On Giving Myself Away

How much does a father-figure figure? — SJP, Sex and the City

Zachary Hunt Photography

Zachary Hunt Photography

I credit my papa for my oddness. I’m a Romantic -- not in the lovey-dovey sense of the word, but in the Wordsworth “spontaneous overflow of powerful emotion, recollected in tranquility” sense. I’m a freethinker, an over-thinker, a feminist, headstrong to a fault, and fiercely independent.

I have a mouth like a sailor (which he was), an affinity for whiskey (which he had), and his unfortunately large ears (which I, fortunately, am able to hide under my hair).

I am, in every conceivable sense, my grandfather’s granddaughter. 

My papa first got sick when I was twelve. I remember morbidly pondering who would give me away on my wedding day should anything happen to him. I decided upon my uncle Arthur, his cousin with whom I had a close relationship. They were more like brothers anyway, so it made sense that the man who closest resembled my pops would walk me down the aisle. 

My papa died October 5th, 2008 and a piece of my heart went with him. That morbid thought by my seventh-grade self became a reality. With a heavy heart, my nineteen-year-old self asked my uncle Arthur if he would be a stand in for my papa on my wedding day. He graciously accepted. 

Fast-forward nearly five years and I got a call that my uncle Arthur had passed away. I was left with an emptiness that I could not understand. 

When it eventually became time to plan my wedding and that day was no longer a hypothetical event far off into the future, that walk down the aisle felt more daunting than I could have imagined. Though I had always wanted a wedding, I found myself facing the strong desire to elope. The idea that I could run away from my feelings was appealing -- I would be able to overlook the crippling absence of my grandfather. But my wedding involved a tangible partner and not just myself.

I was forced to face the fact that the man who raised me like a daughter would not be there to walk me down the aisle. Nor would my plan B. 

Since there are twenty-four more letters in the alphabet, I finally accepted myself as plan C. And why shouldn’t I be good enough?
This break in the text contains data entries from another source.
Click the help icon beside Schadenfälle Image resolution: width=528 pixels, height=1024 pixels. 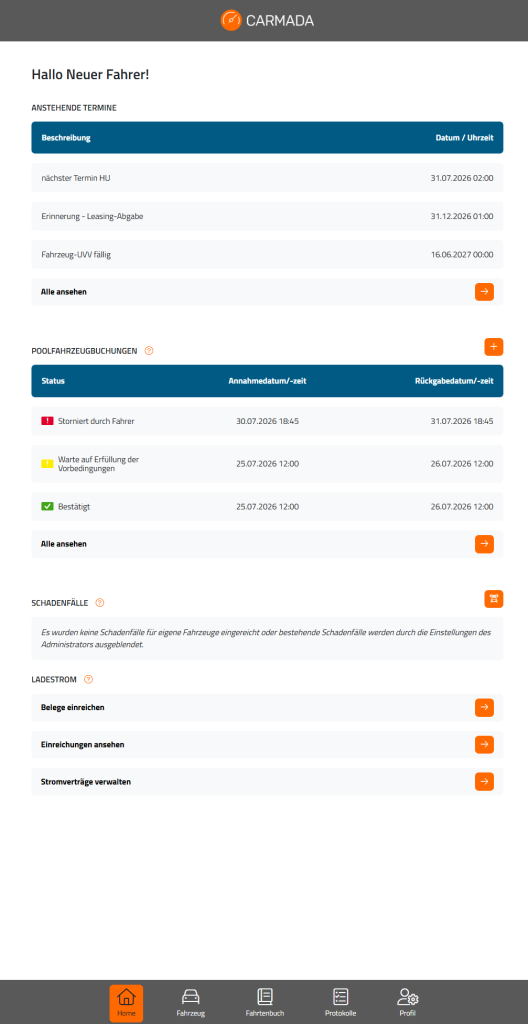pyautogui.click(x=100, y=603)
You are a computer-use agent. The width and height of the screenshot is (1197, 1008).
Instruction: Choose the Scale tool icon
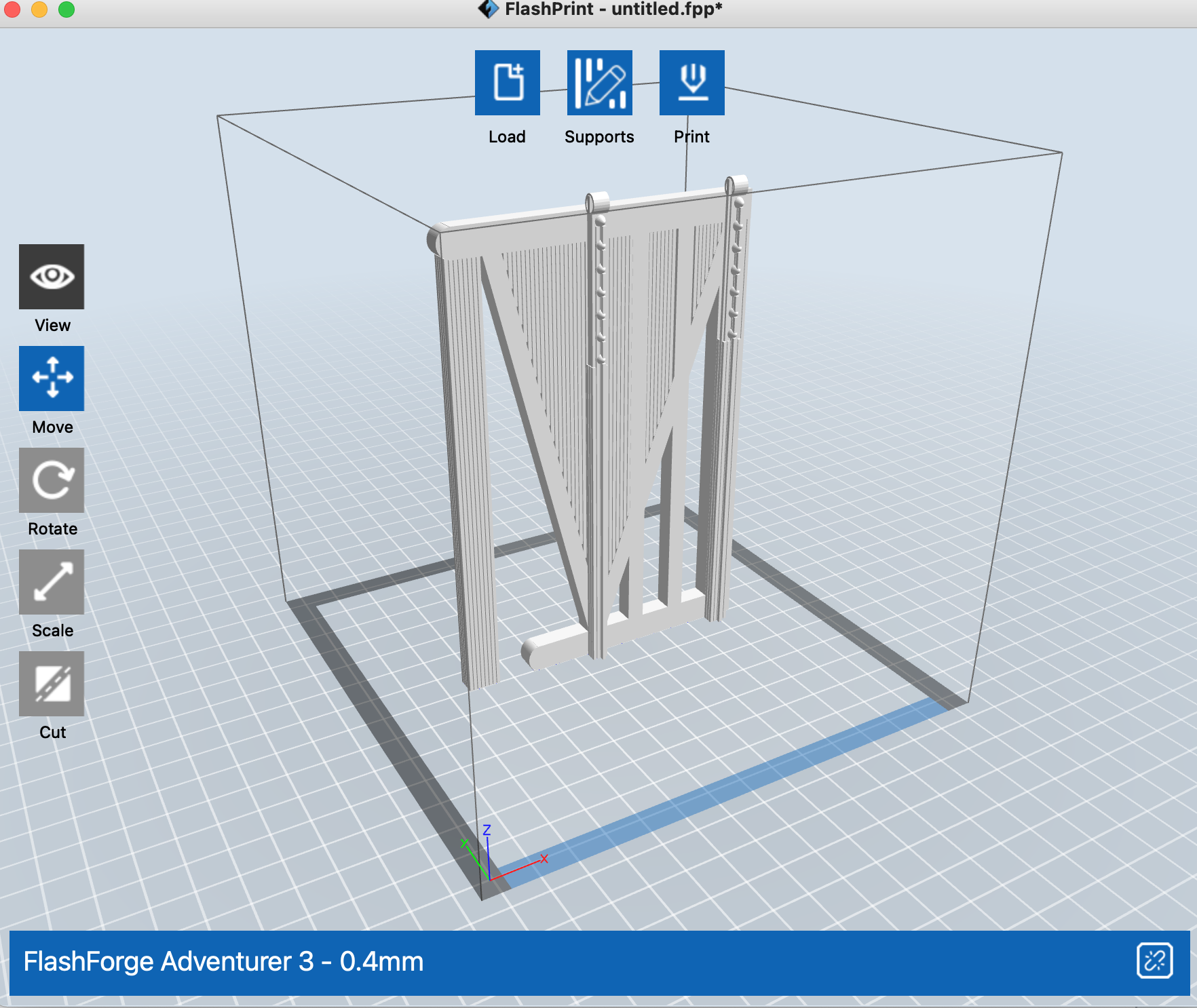point(52,582)
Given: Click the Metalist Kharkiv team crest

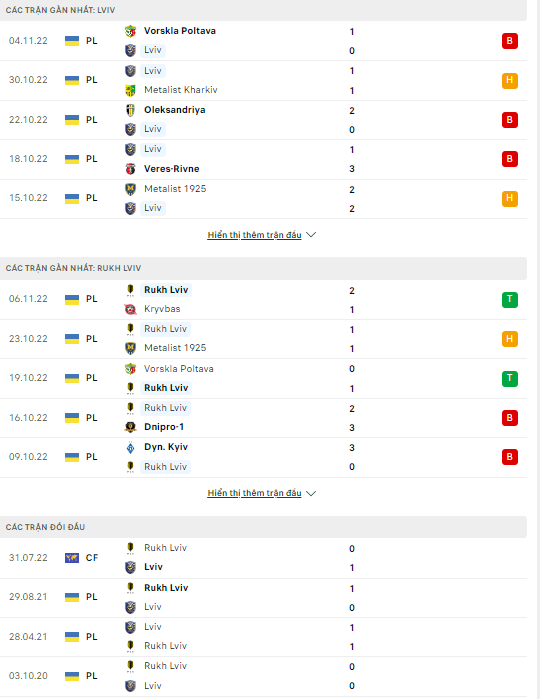Looking at the screenshot, I should pos(130,90).
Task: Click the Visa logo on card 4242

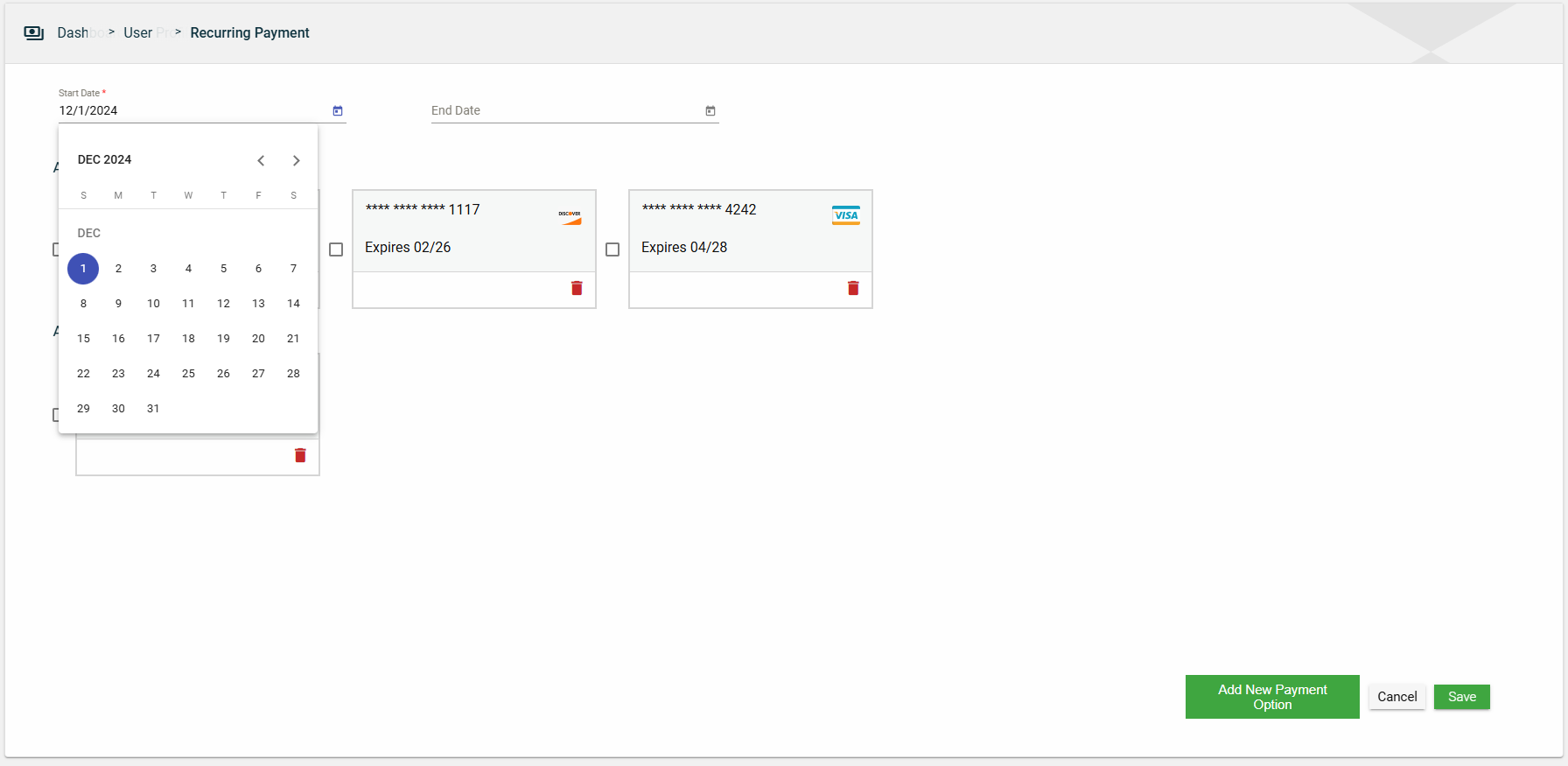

We were already foregoing so much of what is traditional. Plus, no livestock was to be exchanged at my wedding anyway. 

I miss my papa everyday, but his absence wasn’t as painful as I anticipated on wedding day. I know he was there in spirit and that he is so proud of me for dedicating my life to another person, on my own, with my shoulders back, and my head held high. 

I bet he saw that as brave. 

And really, I knew he was always walking right along side me.